= Instrução 1 =
Com base no trecho fornecido, explique por que se afirma que a verdadeira reconciliação entre os moçambicanos ainda não aconteceu. Responda em uma a três frases.
= Instrução 2 =
No trecho fornecido, qual é a disciplina estudada em Moçambique em que se ensinava a divisão entre revolucionários e reacionários?

Tive a felicidade de ainda com tenra idade através de relações de amizade familiares , conhecer vários futuros dirigentes, muitos deles já fisicamente desaparecidos : Jacinto Ricardo, Alberto Cassimo, José Carlos Lobo, Bonifácio Gruveta, Cângela de Mendonça, Ó da Silva, Luís Beira, Osvaldo Tazama, Orlando Candua, Mário Machungo e sentia neles alguma chama de nacionalismo que não tinha nada de científico. Era genuíno. Apenas queriam o bem estar do povo. O progresso em todas as áreas da sociedade. E isso só é possível com o envolvimento de todos os moçambicanos. Mas a verdadeira reconciliação nem ainda aconteceu! Os moçambicanos ainda não se reconciliaram. Quem matou ou mandou matar , não se arrependeu, não pediu perdão, não pediu desculpas! Houve apenas acordos políticos e militares de paz , que muitas vezes não são sequer cumpridos. Duvida? Quantos críticos foram mortos? Baleados? Agredidos? Quantos oposicionistas foram assassinados? Olhe para o histórico desde o acordo de paz de Roma. Para quando a aplicação prática de todo o potencial dos cidadãos moçambicanos sem distinção? Sem discriminação de qualquer tipo? Pelo seu valor intrínseco? Quando uniremos todas as forças, as capacidades ,o potencial e a inteligência para elevar bem alto o nome do país? Outro aspecto curioso é que eu em Moçambique estudei Educação Política onde obtinha excelentes notas, até um louvor público de emulação socialista obtive , mas nessa disciplina ensinavam-nos que havia os revolucionários e os reacionários. E um reacionário não era patriota. E quem é reacionário senão o excluído, o diferente, o outro, o que não é revolucionário, o que não é socialista científico?
Pergunto-me quantos moçambicanos de grande valia não foram desperdiçados com essa lógica de exclusão?

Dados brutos
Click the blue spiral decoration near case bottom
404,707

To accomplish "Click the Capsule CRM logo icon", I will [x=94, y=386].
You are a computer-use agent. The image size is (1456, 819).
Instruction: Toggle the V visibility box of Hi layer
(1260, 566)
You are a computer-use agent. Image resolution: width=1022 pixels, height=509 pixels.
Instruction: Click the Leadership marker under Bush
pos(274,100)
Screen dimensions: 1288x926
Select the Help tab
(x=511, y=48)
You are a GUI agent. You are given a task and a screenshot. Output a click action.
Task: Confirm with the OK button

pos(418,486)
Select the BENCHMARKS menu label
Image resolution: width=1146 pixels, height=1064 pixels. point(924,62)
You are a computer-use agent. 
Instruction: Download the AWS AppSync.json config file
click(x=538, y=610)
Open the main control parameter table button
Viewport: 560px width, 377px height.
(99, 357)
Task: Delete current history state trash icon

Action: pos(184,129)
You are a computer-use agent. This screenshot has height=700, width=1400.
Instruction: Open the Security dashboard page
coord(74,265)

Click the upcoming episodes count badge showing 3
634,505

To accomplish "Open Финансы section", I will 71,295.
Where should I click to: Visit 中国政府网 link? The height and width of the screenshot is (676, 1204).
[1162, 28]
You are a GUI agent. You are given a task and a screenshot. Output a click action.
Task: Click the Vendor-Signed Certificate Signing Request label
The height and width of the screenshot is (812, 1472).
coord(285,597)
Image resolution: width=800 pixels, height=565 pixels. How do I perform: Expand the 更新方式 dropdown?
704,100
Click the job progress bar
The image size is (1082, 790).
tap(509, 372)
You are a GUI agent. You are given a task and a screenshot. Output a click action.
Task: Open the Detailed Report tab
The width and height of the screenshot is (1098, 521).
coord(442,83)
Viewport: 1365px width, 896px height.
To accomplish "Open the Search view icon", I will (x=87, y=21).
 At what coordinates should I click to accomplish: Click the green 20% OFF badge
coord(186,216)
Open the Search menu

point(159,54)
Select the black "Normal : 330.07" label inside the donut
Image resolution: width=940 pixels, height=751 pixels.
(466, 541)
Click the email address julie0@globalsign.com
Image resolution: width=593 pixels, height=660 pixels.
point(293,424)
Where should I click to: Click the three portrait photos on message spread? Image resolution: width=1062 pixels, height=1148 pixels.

= Resposta correta 1 =
A reconciliação não aconteceu porque quem matou ou mandou matar não se arrependeu, não pediu perdão nem pediu desculpas. Houve apenas acordos políticos e militares de paz, que muitas vezes nem sequer são cumpridos.

= Resposta correta 2 =
Educação Política.